**TASK DATA**
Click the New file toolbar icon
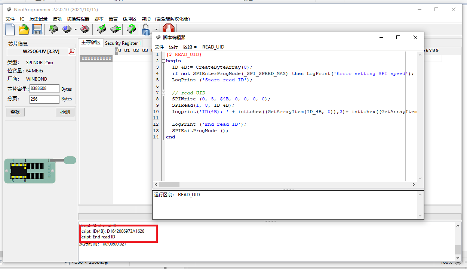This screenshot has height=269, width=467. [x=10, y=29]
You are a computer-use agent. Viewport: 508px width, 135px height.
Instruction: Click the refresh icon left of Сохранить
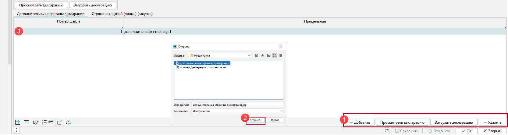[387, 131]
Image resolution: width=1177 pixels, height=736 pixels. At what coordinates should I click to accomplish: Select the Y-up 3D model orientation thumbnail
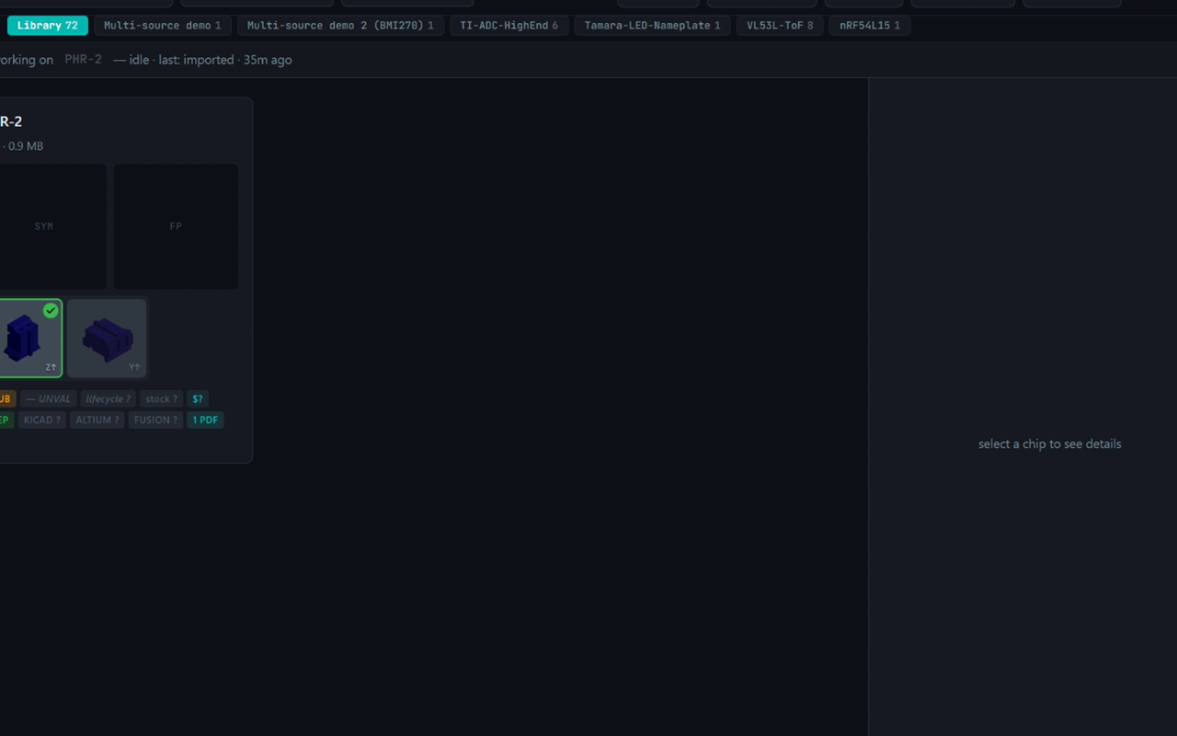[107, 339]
---
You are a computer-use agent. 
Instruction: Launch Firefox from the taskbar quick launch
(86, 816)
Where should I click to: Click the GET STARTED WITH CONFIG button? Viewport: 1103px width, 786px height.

**DIRECTIONS FOR THIS TASK**
Pick out every line of the rows that contains the word "should", matching case exactly, and copy each one.

**EXERCISE SOLUTION**
Image resolution: width=1177 pixels, height=736 pixels. At what coordinates should I click to accomplish: Select the Y-up 3D model orientation thumbnail
Where should I click to: Click the GET STARTED WITH CONFIG button? Viewport: 1103px width, 786px height.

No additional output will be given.